Une dizaine de volumes, dont trois ou quatre sont des chefs-d’œuvre, voilà l’œuvre de Flaubert, et il faut lui compter cette sobriété, qui révèle l’artiste difficilement satisfait de sa production. Aussi se faisait-il de l’art la plus haute idée : c’était sa religion, le remède au mal métaphysique, la raison de vivre. Par l’art seul, l’intelligence et la volonté saisissent leurs objets qui, partout ailleurs, leur échappent : dans l’art seulement, l’homme peut connaître et créer ; hors de l’art, il n’y a qu’illusion et impuissance. Le fanatisme artistique de Flaubert n’est pas griserie d’imagination ni expansion de sympathie : c’est la dernière étape d’une pensée philosophique, qui n’a point voulu s’arrêter dans le scepticisme pessimiste. Par là encore, il clôt l’âge romantique et remet la littérature sous la direction de la réflexion critique.


2. ROMANCIERS NATURALISTES : M. É. ZOLA.


L’école naturaliste, que Flaubert se défendait d’avoir fondée, s’est constituée à la fin du second empire, sous l’influence de Madame Bovary et des théories littéraires de Taine, sous l’influence plus lointaine et d’autant plus prestigieuse des grands travaux des physiologistes et des médecins. Le maître qui a fourni les formules les plus impérieuses, les applications les plus éclatantes de la doctrine, est M. É. Zola[1].

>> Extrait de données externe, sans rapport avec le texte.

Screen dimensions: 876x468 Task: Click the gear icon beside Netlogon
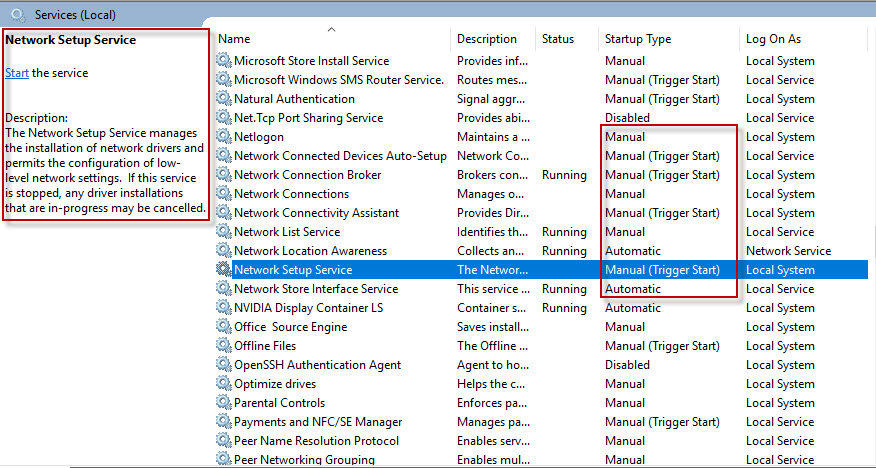(x=224, y=137)
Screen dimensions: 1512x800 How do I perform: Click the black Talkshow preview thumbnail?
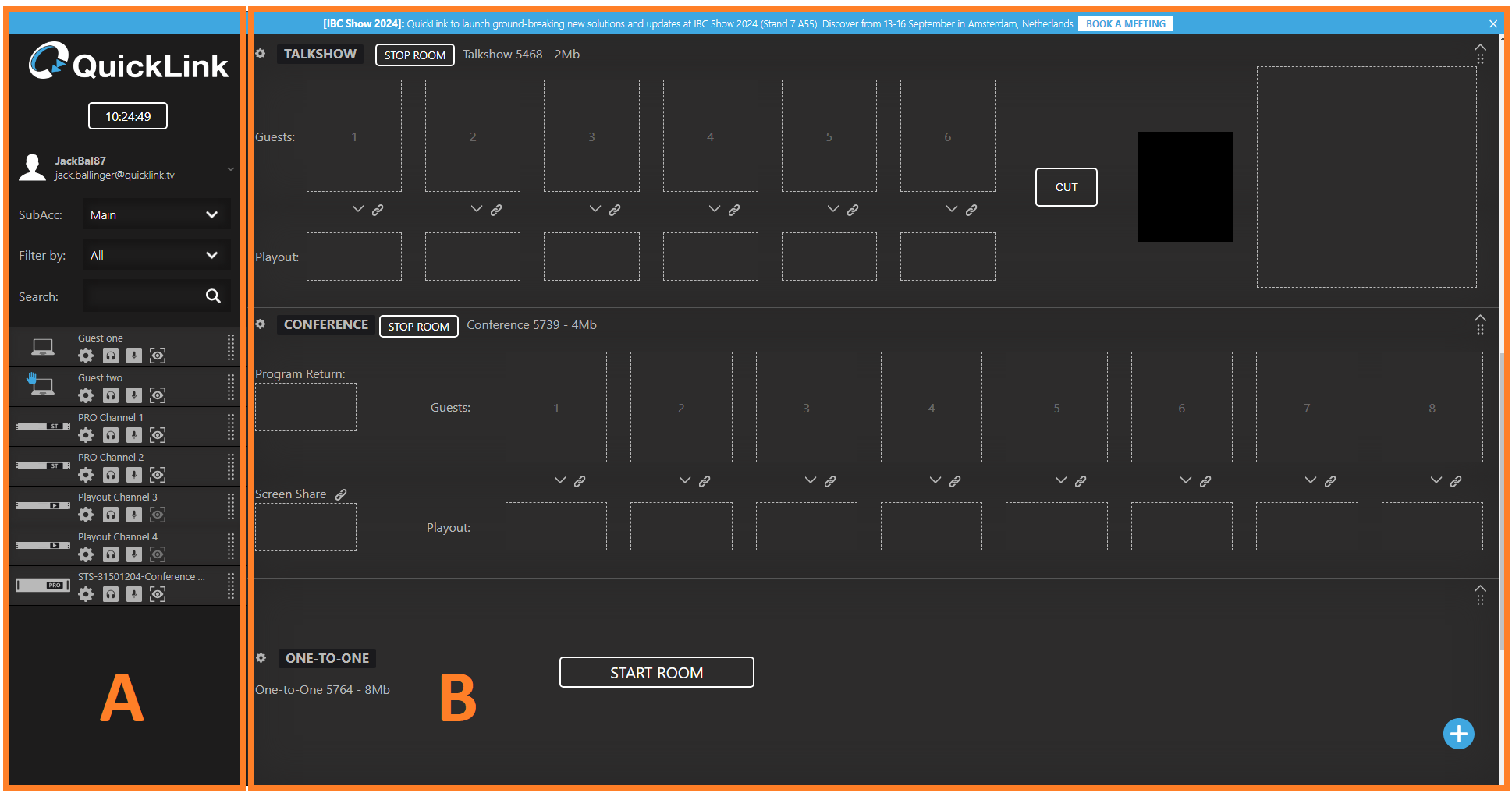(x=1185, y=187)
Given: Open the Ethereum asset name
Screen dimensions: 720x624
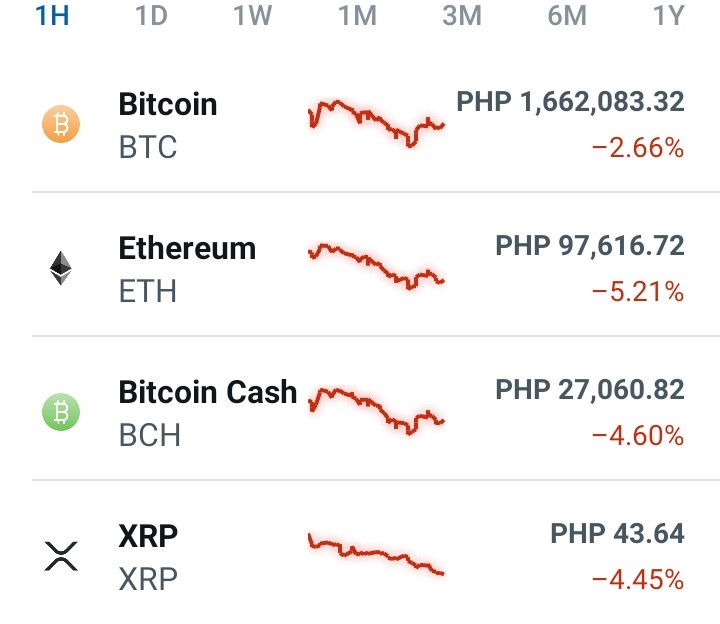Looking at the screenshot, I should 187,248.
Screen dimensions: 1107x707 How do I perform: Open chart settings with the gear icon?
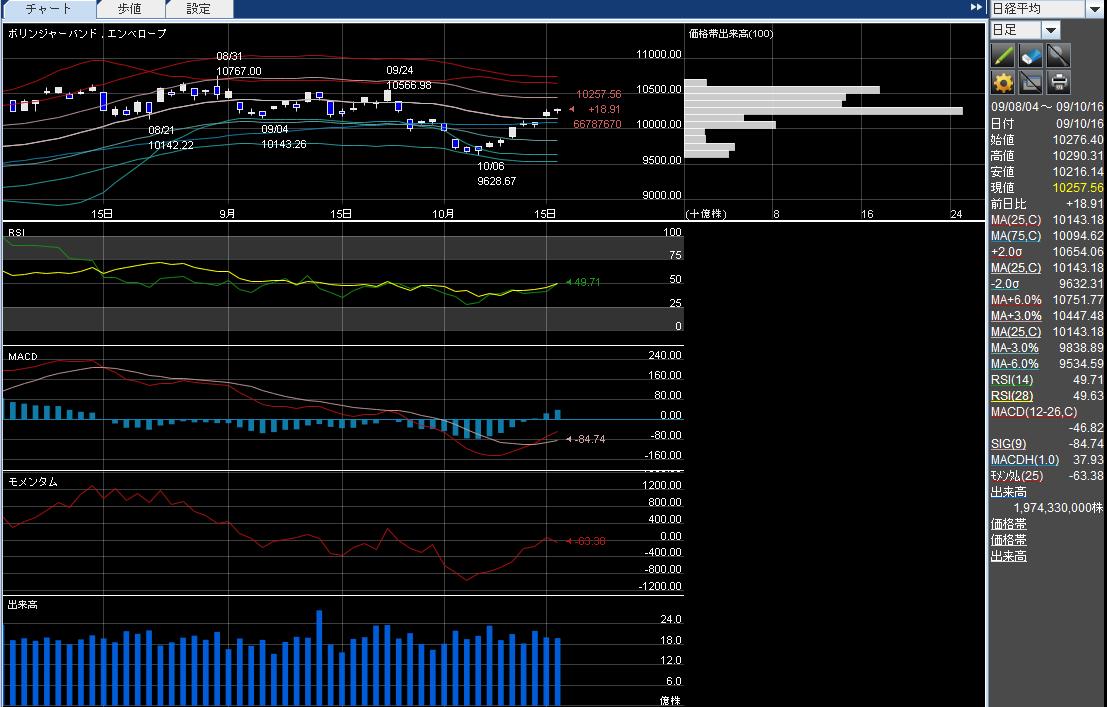1003,82
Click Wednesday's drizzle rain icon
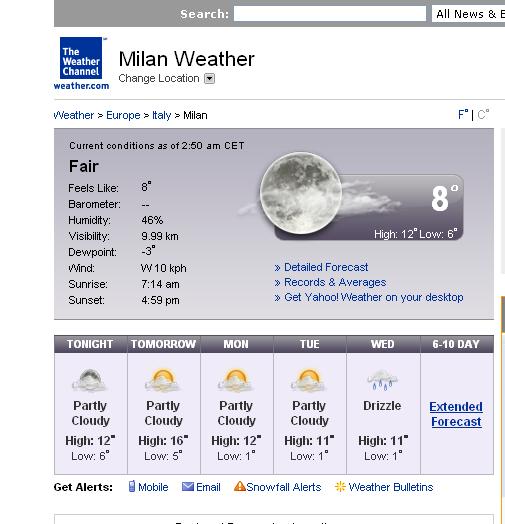Viewport: 505px width, 524px height. click(382, 380)
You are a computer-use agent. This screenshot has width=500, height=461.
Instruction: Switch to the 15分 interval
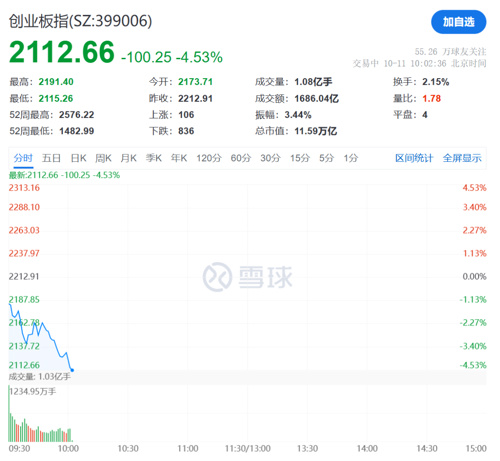click(x=300, y=158)
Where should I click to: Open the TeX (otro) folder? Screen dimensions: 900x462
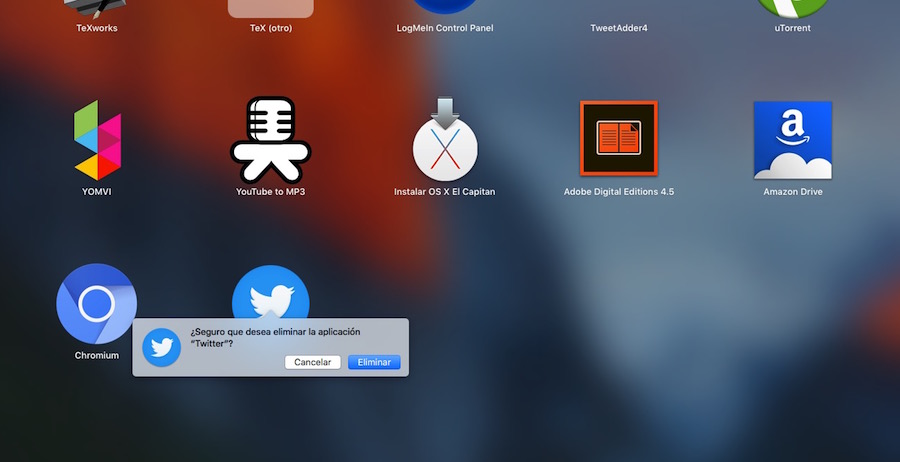[270, 8]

Flaubert n’était encore qu’un artiste : M. Zola est, prétend être

  1. M. Émile Zola (1840-1903). Principales œuvres : Contes à Ninon (1864), Thérèse Raquin (1867). Les Rougon-Macquart (1871-1893) : la Conquête de Plassan, la Curée, l’Assommoir (1877), Germinal (1885), la Débâcle (1892). Les Trois villes : Lourdes (1894), Rome (1896), Paris (1898). Les Quatre Évangiles : Fécondité (1889), Travail (1901) ; Correspondance, 1907-1908, 2 vol. — Édition : Charpentier, 40 vol. in-18 (20 vol. des Rougon-Macquart ; 8 vol. de Critique ; 1 vol. de Théâtre ; 2 vol. de Correspondance). — À consulter : E. Zola, le Roman expérimental, 1. vol ; F. Brunetière, le Roman naturaliste, 2e éd. 1892 ; R. Doumie, Portraits d’écrivains ; Larroumet, Nouvelles Études de litt. et d’art ; Massis, Comment Émile Zola composait ses romans, 1906.